Earth Day is one of those things we do to help bring attention to the situation. Earth Day this year falls on April 22 and events are planned worldwide.

The National Science Foundation (NSF) has 25 sites in the Long Term Ecological Research (LTER) Network for the purpose of in-depth studying of various ecologies around the world. The ecologies include diverse regions to provide a picture of the planet. Places located within the U.S. include such places as acid rain lakes in the Adirondacks, the Arctic in northern Alaska, the Pacific Ocean off the U.S. West Coast, the desert region around Phoenix, Arizona and river basins in Wisconsin. NSF held an annual mini-symposium on February 21 of this year to discuss where these ecologies are going.

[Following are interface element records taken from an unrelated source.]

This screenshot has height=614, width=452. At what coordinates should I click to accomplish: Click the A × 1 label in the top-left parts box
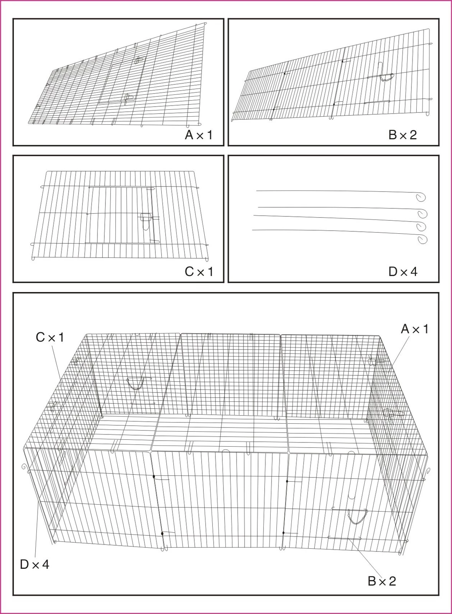coord(199,135)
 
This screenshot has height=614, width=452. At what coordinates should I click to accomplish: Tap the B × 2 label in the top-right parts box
coord(403,135)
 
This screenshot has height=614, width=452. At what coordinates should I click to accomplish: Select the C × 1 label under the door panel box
coord(199,272)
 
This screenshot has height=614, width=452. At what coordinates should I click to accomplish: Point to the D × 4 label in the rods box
coord(403,272)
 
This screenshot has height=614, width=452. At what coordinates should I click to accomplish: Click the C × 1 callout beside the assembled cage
coord(50,337)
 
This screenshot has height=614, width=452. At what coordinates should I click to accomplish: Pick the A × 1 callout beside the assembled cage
coord(414,328)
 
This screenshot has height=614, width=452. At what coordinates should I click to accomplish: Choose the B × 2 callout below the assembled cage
coord(382,581)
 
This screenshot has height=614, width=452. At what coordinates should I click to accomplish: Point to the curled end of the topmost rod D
coord(421,197)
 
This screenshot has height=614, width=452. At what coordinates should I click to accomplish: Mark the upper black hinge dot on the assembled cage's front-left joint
coord(154,477)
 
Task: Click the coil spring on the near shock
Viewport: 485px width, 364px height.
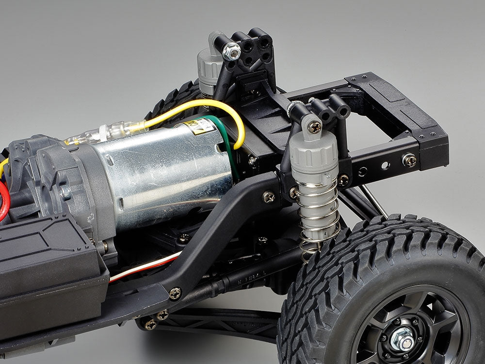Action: tap(318, 218)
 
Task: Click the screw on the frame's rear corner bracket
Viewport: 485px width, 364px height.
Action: tap(408, 160)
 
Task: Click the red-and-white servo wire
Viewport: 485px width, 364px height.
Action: tap(146, 267)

Off course, there is bad news. Things are changing and not many of the changes are for the better. Some of these environments will take hundreds of years to recover from the damage done to them. The good news is that some of them are recovering. We are making a difference in some areas. Acid rain is a good example. We have managed to make some significant improvement here since the 1990s.

This is something we need to focus on when we discuss climate change. The climate is changing due to our actions. But, we can change the way we do business and maybe reverse some of the damage. At least, we can work to slow down the rate of change.